On 10-08-01 03:03 PM, Tom Lane wrote:
> The archiver will retry, *if the archive command returns non-zero exit
> status*. It sounds to me like you're using an archive command script
> that dutifully logs a failure but is careless about returning the proper
> exit status.
That was my first thought, too, but the PostgreSQL log says this...

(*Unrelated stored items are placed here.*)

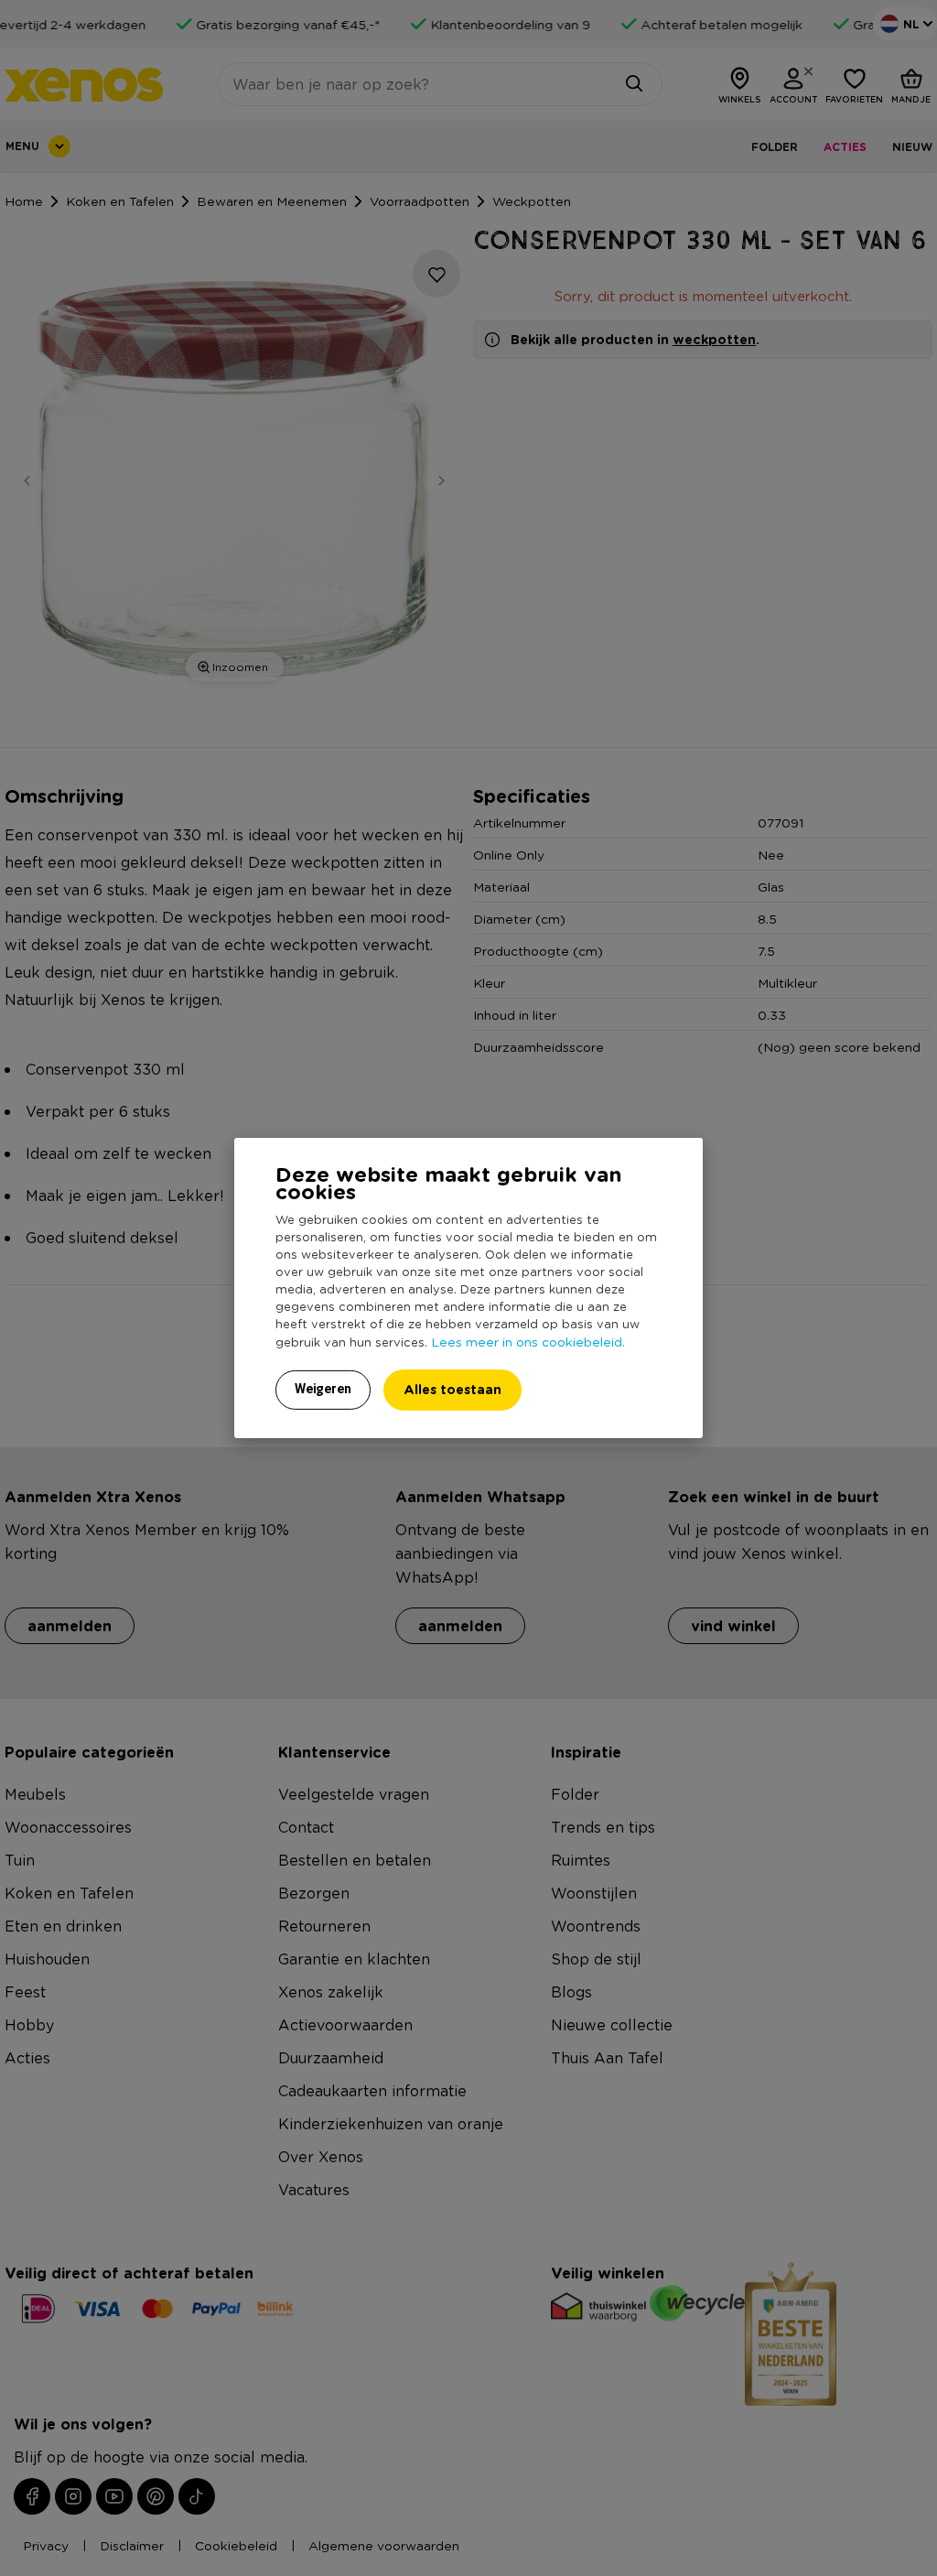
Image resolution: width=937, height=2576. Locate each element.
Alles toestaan (452, 1389)
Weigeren (323, 1388)
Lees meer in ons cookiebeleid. (528, 1341)
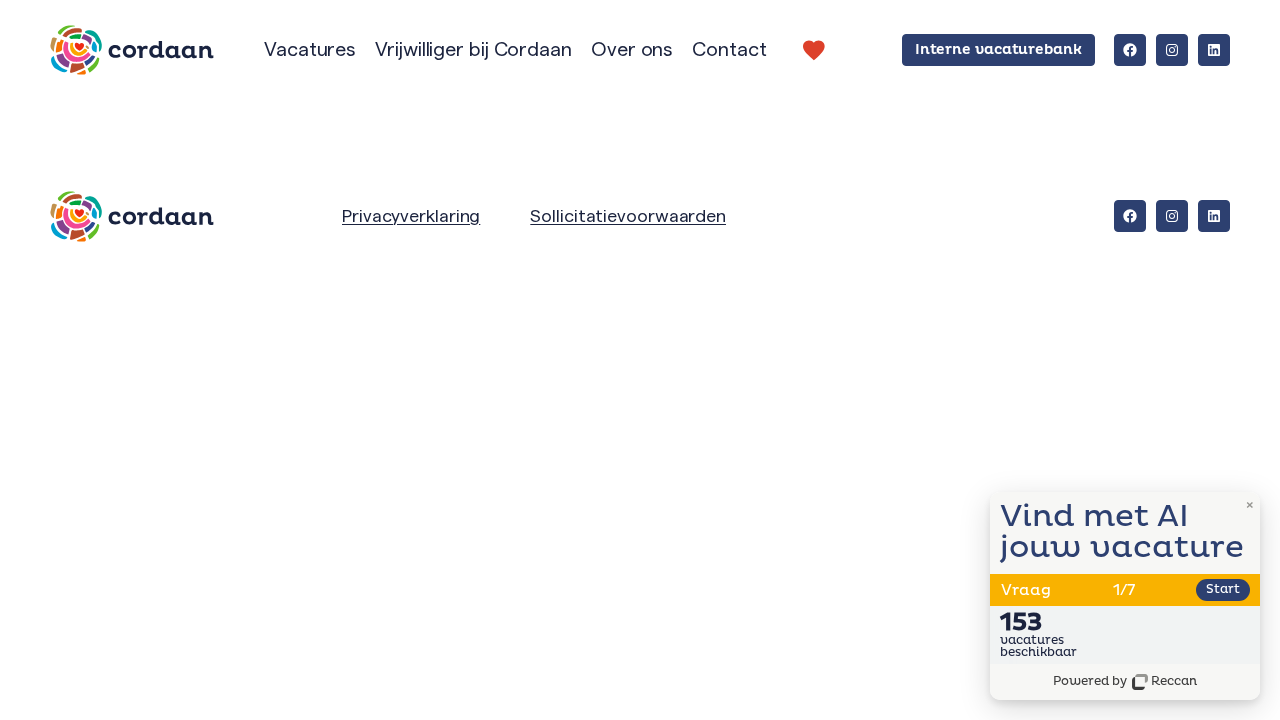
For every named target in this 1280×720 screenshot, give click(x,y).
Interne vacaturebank (998, 49)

2010-07-31 06:29:11 EDT LOG: archive command failed with exit code 1
...so it definitely knew about it. It was also suspicious that
00000001000002BD00000072.00000020.backup hung around in the pg_xlog
directory; if the server thought the archive command was successful it
would presumably have cleaned it up.
> I'm afraid you're probably screwed as far as replaying any data beyond
> the lost WAL segment goes. Even if you forced the system to try to
> replay it, you'd have corrupted database state because of the omission
> of the changes that were in the lost segment. If you still have the
> original $PGDATA tree (ie you didn't blow it away while trying the PITR
> idea) then you might be able to get a closer approximation to current
> time by doing resetxlog and starting up --- though the consistency of
> the DB would still be questionable, so a dump and reload would be
> advisable.
>
> regards, tom lane
Luckily, we were able to rebuild our data from out-of-band data, but
it's good to know about resetxlog.
Thanks for your help.
jk